La noix fraîche arrive sur les étals en septembre et n’y reste que quelques semaines. Elle n’a presque rien à voir avec la noix sèche vendue le reste de l’année : sa coque est claire, sa chair est laiteuse, sa peau se retire à l’ongle, et elle contient assez d’eau pour moisir en trois jours à température ambiante. Voici comment la reconnaître, la conserver et la cuisiner avant qu’elle ne disparaisse.
- La noix fraîche, ou noix de primeur, arrive à partir de septembre et pour quelques semaines.
- Elle est humide : elle se garde au réfrigérateur, jamais dans une corbeille.
- Sa peau beige se retire à l’ongle — c’est elle qui porte l’amertume.
- Deux appellations françaises : Noix de Grenoble et Noix du Périgord, toutes deux en AOP.
- Son goût est lacté et végétal, sans l’amertume de la noix sèche.
Comment la reconnaître sur l’étal
Trois signes ne trompent pas. La coque est claire, parfois encore un peu tachée de vert, et sa surface n’a pas la teinte grisée d’une noix stockée. Elle est lourde en main : le cerneau occupe tout le volume, sans le jeu qu’on sent en secouant une noix sèche. Et surtout, elle ne fait aucun bruit quand on la secoue — un cliquetis signale un cerneau desséché et rétracté.
À l’ouverture, la chair est d’un blanc ivoire, presque translucide, et la fine peau qui l’entoure est beige clair plutôt que brune. Cette peau se décolle en quelques secondes sous l’ongle ou après un court passage dans l’eau tiède. C’est un geste qui vaut la peine : elle concentre les tanins, donc l’amertume.
La conserver, sinon elle tourne
C’est le point où la plupart des gens se trompent. Une noix fraîche contient encore une part importante d’eau, ce qui en fait un produit périssable, à traiter comme un fruit frais et non comme un fruit sec. Laissée dans une coupe sur la table, elle moisit en quelques jours, souvent depuis l’intérieur, sans que rien ne se voie de l’extérieur.

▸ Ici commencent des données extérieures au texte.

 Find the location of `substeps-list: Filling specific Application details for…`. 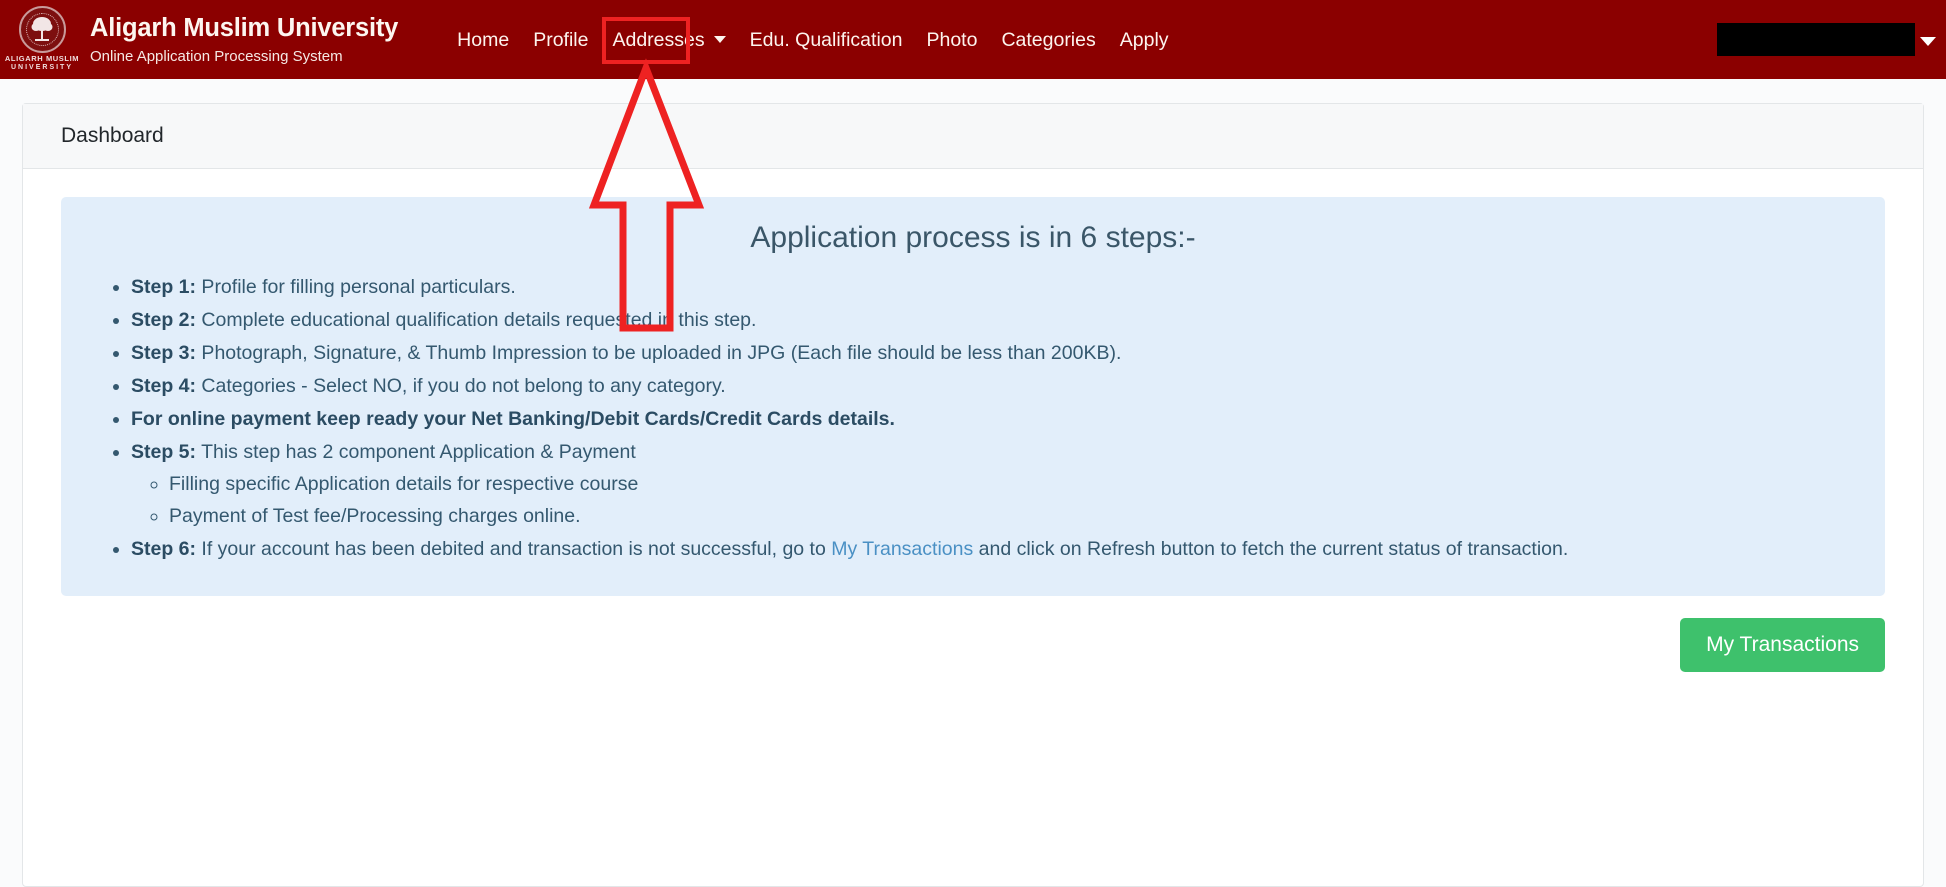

La règle est simple : au réfrigérateur, dans le bac à légumes, dans un sac en papier — jamais un sac plastique fermé, qui retient l’humidité et accélère les moisissures. Comptez une bonne semaine ainsi. Pour aller plus loin, les cerneaux se congèlent très bien une fois décortiqués, comme la plupart des produits pauvres en eau libre.

Deux appellations, et ce qu’elles garantissent
La France compte deux appellations d’origine protégée pour la noix : la Noix de Grenoble, en Isère, Drôme et Savoie, et la Noix du Périgord, en Dordogne, Corrèze, Lot et Charente. L’AOP encadre le territoire, les variétés autorisées et les méthodes de culture et de séchage.
Sur un étal, l’appellation est un repère de traçabilité, pas un gage de fraîcheur : une noix AOP peut être sèche, et une noix fraîche peut venir d’un verger sans appellation. Les deux critères sont indépendants, et c’est l’aspect de la coque qui tranche.
Ce qu’on en fait pendant ces quelques semaines
La noix fraîche se mange d’abord telle quelle, pelée, à l’apéritif. Son goût lacté, très éloigné de celui de la noix sèche, se marie particulièrement bien avec les fromages de la saison et avec le raisin.
En salade, elle apporte du croquant sans l’amertume qui domine souvent en hiver : essayez-la avec une salade d’endives, une poire et un bleu. Elle fonctionne aussi en accompagnement de légumes racines rôtis, ou concassée sur une soupe de saison juste avant de servir.
Un mot sur la pâtisserie : la noix fraîche étant humide, elle ne remplace pas la noix sèche gramme pour gramme dans un gâteau. Elle rend de l’eau à la cuisson et détend la pâte. Torréfiez-la dix minutes à four doux avant de l’incorporer, ou gardez-la pour le cru.